ISSN (Print): 1871-5303
ISSN (Online): 2212-3873

Research Article

The Correlation between 25-Hydroxyvitamin D Levels and Testosterone Levels in Type 2 Diabetic Male Patients

Author(s): Mohamed M. Aboelnaga*, Abdullah Nahed, Sherihan I. Gouda and Amro Elbaz
(E-pub Abstract Ahead of Print)

DOI: 10.2174/1871530322666220524104929

Price: $95

Abstract

Background: Hypovitaminosis D and low testosterone levels are common in men with T2DM, and vitamin D has been proposed to regulate pituitary-testicular function.

Objective: We investigated the association between testosterone levels and the circulating vitamin D among type 2 diabetic males.

Methods: We recruited 95 males with type 2 diabetes in this cross-sectional study and investigated the circulating form of vitamin D, which is 25-hydroxyvitamin D (25(OH) D). 25(OH) D level <30 ng/mL was used to define vitamin D insufficiency, and 25(OH) D level <20 ng/ml was defined as a deficiency. Testosterone deficiency was described as a total testosterone level less than 300 ng/dl.

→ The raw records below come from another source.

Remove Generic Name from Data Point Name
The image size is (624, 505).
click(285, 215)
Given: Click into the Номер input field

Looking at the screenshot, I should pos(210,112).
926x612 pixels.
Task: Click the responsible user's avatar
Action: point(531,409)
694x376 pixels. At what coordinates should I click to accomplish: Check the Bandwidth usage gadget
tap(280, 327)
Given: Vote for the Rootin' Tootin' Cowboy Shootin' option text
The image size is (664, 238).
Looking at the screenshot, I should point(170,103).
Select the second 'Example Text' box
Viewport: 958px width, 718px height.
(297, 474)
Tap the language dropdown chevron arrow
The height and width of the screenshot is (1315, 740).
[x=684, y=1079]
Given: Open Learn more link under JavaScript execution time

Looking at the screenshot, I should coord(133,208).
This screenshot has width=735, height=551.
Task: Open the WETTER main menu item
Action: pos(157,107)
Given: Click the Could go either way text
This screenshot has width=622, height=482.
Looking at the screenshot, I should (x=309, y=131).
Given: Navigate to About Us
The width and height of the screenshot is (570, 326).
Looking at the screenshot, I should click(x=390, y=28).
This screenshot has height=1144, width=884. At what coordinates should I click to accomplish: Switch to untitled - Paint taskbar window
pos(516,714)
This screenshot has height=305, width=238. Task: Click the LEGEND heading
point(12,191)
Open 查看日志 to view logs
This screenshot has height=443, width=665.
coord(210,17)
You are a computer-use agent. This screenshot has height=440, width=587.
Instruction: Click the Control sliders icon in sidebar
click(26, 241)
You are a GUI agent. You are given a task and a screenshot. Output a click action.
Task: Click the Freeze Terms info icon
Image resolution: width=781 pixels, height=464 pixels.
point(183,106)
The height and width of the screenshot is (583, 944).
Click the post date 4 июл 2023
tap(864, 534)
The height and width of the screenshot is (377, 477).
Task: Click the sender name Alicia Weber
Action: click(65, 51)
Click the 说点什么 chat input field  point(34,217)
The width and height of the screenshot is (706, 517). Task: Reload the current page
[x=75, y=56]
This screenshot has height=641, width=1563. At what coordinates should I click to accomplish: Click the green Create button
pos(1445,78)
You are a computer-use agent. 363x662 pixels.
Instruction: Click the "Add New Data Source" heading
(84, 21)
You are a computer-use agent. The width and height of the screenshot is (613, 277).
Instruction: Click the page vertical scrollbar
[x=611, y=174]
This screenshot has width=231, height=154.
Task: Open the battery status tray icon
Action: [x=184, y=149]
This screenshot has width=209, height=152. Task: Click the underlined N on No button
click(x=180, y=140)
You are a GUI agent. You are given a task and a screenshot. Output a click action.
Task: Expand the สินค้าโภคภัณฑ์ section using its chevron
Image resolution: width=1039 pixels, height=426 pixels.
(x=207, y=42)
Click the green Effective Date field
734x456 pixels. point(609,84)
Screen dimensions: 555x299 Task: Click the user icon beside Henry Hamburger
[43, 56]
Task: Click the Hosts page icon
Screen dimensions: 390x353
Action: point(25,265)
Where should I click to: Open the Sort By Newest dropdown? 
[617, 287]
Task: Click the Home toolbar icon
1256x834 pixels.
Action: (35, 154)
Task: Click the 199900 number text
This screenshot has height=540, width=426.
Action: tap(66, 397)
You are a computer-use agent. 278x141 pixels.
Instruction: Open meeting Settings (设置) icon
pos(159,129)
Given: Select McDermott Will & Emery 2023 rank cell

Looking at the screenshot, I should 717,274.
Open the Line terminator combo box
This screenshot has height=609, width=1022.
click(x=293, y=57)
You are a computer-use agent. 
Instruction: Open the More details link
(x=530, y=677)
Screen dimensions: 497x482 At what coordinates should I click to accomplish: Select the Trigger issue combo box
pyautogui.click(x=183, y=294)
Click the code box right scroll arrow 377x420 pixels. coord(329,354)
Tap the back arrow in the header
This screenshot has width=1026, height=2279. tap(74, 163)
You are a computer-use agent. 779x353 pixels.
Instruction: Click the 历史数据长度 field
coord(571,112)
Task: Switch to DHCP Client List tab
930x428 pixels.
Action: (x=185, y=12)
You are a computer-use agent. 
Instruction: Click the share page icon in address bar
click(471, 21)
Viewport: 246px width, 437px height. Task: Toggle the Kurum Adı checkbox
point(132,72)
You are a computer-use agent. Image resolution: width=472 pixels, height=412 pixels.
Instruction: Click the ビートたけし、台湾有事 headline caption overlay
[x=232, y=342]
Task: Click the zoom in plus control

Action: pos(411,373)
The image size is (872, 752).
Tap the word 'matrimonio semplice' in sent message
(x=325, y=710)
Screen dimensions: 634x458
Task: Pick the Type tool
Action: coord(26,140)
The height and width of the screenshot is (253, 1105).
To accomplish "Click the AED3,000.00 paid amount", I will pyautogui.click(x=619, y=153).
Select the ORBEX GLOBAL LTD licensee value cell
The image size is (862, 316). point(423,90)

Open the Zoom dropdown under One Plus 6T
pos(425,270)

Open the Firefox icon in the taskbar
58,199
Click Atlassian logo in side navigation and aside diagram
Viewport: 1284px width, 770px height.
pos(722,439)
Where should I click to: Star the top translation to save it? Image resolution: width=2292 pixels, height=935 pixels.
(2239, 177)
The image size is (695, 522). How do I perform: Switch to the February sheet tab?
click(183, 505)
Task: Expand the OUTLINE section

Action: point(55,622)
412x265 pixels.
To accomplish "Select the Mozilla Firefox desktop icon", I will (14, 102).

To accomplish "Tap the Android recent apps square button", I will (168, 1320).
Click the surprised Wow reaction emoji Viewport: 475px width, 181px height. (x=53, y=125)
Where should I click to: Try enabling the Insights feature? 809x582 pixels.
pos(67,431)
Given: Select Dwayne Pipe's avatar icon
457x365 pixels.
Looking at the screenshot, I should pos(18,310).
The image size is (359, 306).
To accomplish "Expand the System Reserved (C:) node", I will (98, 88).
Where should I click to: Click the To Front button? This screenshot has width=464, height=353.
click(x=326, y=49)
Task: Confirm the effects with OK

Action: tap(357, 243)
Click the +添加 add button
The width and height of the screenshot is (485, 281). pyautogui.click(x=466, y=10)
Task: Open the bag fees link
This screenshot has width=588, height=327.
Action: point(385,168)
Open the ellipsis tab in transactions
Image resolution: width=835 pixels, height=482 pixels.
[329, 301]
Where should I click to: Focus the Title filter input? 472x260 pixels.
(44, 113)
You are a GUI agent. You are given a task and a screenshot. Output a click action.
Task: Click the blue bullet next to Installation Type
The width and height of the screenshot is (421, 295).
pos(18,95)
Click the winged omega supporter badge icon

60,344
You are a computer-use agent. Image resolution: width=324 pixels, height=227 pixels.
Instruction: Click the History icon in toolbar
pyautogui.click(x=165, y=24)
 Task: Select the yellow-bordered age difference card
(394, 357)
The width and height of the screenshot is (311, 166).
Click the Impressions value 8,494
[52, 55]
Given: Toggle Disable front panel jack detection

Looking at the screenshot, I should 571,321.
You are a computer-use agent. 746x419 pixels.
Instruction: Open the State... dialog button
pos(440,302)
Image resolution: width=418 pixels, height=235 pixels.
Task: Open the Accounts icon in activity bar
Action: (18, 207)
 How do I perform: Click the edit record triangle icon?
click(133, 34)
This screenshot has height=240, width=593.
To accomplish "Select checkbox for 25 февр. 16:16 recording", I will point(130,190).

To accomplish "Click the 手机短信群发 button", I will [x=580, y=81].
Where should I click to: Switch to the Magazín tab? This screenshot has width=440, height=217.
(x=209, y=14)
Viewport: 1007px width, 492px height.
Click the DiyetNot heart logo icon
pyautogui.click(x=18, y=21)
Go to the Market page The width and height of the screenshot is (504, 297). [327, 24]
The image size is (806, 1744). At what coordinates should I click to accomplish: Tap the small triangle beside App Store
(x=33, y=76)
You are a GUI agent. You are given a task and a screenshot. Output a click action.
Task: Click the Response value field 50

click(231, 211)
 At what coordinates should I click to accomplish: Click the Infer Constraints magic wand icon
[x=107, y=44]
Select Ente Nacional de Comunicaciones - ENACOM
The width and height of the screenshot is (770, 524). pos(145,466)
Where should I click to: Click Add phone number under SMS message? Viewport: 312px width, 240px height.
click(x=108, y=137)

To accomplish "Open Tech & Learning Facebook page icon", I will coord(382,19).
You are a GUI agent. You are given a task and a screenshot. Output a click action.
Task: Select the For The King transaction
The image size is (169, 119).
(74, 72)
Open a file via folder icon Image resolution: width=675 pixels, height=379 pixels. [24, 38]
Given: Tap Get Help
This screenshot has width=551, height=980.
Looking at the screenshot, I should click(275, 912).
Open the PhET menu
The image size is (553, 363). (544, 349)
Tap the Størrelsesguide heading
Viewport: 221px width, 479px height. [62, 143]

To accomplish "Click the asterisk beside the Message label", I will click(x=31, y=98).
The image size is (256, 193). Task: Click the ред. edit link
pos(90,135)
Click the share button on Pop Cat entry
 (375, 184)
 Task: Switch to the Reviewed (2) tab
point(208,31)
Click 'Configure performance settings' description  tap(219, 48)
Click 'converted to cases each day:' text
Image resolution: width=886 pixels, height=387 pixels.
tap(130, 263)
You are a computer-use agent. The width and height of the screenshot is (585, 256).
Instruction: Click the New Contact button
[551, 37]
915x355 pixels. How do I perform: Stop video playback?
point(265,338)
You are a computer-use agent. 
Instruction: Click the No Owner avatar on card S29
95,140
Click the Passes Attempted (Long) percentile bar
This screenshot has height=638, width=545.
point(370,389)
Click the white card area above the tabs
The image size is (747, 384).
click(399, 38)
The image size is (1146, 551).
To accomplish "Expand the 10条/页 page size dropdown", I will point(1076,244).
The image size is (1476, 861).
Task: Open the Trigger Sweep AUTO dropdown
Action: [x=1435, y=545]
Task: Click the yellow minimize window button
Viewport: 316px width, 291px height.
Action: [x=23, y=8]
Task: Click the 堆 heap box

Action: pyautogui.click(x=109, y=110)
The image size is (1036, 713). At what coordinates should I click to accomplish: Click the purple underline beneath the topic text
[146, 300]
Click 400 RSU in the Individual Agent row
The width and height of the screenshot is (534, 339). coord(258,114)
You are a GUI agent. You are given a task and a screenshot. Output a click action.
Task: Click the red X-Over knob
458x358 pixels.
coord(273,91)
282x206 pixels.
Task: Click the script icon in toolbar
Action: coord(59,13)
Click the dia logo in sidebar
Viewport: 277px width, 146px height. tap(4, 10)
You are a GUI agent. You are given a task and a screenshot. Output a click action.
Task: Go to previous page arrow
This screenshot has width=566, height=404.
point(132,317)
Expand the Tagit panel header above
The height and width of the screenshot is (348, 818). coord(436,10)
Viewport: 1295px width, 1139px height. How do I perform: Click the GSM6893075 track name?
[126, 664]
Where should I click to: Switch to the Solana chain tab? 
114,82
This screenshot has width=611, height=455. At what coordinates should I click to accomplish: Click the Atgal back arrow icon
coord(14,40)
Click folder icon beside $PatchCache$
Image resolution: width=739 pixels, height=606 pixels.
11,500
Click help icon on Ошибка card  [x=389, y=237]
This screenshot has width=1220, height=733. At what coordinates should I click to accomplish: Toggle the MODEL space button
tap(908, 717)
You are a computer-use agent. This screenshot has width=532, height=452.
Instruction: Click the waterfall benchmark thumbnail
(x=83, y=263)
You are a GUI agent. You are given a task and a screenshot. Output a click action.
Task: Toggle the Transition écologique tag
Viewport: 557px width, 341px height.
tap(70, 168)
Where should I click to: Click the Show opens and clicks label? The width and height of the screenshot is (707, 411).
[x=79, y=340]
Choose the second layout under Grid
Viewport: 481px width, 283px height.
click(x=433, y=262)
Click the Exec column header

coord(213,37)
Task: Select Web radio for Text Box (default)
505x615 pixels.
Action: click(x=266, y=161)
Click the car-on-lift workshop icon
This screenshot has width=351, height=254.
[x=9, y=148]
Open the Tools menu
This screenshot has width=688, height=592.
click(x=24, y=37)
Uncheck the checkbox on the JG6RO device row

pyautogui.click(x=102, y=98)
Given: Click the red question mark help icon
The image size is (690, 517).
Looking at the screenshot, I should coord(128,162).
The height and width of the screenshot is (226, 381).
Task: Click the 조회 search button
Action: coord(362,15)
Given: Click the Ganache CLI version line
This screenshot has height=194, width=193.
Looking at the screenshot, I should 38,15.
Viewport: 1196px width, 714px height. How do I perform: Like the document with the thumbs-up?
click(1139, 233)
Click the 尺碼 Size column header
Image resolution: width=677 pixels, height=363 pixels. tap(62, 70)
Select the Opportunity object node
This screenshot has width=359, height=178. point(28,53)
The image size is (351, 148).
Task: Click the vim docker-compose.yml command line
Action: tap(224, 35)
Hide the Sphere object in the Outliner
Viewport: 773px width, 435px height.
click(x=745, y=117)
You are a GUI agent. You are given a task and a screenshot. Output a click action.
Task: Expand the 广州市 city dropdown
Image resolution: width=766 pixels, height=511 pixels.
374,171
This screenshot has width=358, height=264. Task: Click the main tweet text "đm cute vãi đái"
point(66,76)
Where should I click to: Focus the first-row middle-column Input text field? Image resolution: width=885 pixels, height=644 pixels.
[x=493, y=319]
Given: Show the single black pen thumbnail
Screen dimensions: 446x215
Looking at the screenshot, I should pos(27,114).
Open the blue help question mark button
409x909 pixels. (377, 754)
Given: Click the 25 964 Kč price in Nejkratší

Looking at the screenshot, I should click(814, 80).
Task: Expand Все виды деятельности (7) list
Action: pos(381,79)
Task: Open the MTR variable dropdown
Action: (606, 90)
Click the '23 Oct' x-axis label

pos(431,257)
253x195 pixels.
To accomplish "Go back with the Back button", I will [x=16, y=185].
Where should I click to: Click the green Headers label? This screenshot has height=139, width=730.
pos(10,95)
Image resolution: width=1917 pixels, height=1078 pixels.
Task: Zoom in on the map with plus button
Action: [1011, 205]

Result: Testosterone deficiency prevalence in type 2 diabetic males was found to be 46.3%. Testosterone deficient people with diabetes had significantly lower 25(OH) D levels than patients with normal testosterone. We observed a higher prevalence of vitamin D deficiency in testosterone deficient people with diabetes than testosterone sufficient patients. Furthermore, significantly lower total testosterone levels but not LH levels were observed in diabetic males with vitamin D deficiency compared to nondeficient patients. We observed that 25(OH) D significantly predicted total testosterone levels in diabetic males evaluated by linear regression analysis. However, this association was no longer statistically significant after excluding macro-albuminuric patients. Moreover, vitamin D deficiency was found to be a significant risk factor for testosterone deficiency in logistic regression analysis.

Conclusion: Testosterone deficient males with diabetes had significantly lower 25(OH)D levels and a higher prevalence of vitamin D deficiency than normal testosterone diabetic males. Likewise, vitamin D deficient patients had lower testosterone levels. Overall, 25(OH) D significantly predicted total testosterone levels. Vitamin D deficiency was thus a significant risk factor for testosterone deficiency in diabetic males.

Keywords: Vitamin D, Testosterone, Type 2 DM, Male hypogonadism, 25OH D, Testosterone deficiency.